■ **What to produce**
Work out how many lines below contain the word "profile", then give that number alone.
********
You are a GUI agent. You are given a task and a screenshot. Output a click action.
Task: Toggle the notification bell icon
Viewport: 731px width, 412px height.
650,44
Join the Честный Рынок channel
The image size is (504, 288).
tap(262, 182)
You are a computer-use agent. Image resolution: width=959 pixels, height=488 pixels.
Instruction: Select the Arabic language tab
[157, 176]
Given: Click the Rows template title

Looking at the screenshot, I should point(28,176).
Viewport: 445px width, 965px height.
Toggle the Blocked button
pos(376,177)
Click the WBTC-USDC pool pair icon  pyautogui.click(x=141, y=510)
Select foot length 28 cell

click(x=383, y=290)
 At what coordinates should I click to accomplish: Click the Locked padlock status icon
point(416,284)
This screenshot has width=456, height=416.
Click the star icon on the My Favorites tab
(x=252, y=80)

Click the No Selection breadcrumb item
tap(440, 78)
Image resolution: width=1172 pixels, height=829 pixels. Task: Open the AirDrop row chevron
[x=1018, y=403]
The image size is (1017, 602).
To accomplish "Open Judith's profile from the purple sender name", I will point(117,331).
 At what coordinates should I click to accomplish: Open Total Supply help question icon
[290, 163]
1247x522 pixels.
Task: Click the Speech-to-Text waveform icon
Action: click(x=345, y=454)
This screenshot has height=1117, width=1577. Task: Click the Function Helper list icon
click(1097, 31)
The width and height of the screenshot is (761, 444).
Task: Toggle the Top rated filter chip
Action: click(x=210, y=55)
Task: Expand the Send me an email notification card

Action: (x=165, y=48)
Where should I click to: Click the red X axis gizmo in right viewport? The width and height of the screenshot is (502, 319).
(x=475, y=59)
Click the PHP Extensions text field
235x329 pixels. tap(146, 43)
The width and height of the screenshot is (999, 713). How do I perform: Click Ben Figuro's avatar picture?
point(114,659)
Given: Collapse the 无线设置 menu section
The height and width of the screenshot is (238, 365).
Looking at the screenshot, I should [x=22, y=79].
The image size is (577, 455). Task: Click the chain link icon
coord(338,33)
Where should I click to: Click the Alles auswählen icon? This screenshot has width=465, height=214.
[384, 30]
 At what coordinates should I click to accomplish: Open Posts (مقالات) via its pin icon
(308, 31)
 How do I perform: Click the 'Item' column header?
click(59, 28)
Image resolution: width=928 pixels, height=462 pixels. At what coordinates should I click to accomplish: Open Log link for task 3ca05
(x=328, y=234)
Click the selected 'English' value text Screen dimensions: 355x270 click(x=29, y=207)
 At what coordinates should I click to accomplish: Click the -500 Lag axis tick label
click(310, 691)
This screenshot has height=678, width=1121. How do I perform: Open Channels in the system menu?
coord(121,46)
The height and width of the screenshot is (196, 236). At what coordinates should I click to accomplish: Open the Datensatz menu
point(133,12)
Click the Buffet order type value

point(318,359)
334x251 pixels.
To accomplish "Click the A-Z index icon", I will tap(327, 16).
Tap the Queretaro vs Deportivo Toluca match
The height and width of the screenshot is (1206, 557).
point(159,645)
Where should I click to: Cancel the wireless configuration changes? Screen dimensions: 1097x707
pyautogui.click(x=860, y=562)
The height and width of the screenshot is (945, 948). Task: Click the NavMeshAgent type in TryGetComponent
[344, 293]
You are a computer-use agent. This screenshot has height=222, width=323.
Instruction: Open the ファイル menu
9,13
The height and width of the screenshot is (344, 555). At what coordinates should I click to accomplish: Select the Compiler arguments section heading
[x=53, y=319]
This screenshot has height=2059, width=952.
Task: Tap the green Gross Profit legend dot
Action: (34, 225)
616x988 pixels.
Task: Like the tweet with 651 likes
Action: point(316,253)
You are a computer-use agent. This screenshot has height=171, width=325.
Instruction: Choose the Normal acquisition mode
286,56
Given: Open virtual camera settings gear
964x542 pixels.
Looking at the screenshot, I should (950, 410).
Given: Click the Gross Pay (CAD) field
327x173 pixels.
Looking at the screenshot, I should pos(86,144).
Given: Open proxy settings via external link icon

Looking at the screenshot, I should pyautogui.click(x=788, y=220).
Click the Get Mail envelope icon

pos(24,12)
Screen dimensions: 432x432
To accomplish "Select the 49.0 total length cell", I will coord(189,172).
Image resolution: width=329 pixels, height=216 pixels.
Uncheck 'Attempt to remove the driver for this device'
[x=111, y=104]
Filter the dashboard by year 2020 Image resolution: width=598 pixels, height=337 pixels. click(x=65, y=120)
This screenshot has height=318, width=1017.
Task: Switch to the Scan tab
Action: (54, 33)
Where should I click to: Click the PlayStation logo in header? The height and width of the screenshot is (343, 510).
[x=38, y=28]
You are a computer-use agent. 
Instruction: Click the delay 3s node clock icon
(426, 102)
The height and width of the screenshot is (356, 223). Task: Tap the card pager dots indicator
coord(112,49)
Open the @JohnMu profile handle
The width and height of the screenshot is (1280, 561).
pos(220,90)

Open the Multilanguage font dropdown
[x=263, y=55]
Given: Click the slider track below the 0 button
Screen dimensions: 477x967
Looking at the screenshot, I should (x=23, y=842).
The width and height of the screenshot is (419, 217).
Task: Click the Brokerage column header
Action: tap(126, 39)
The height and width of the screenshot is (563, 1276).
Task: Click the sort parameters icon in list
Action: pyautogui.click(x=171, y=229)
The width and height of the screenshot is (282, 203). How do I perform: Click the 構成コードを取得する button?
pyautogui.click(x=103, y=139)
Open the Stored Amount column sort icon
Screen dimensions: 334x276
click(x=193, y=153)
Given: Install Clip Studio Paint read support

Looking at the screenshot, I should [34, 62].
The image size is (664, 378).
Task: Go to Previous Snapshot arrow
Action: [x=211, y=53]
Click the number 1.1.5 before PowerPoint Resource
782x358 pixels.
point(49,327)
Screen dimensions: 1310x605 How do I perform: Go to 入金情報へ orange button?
********
■ **Response for this exercise**
2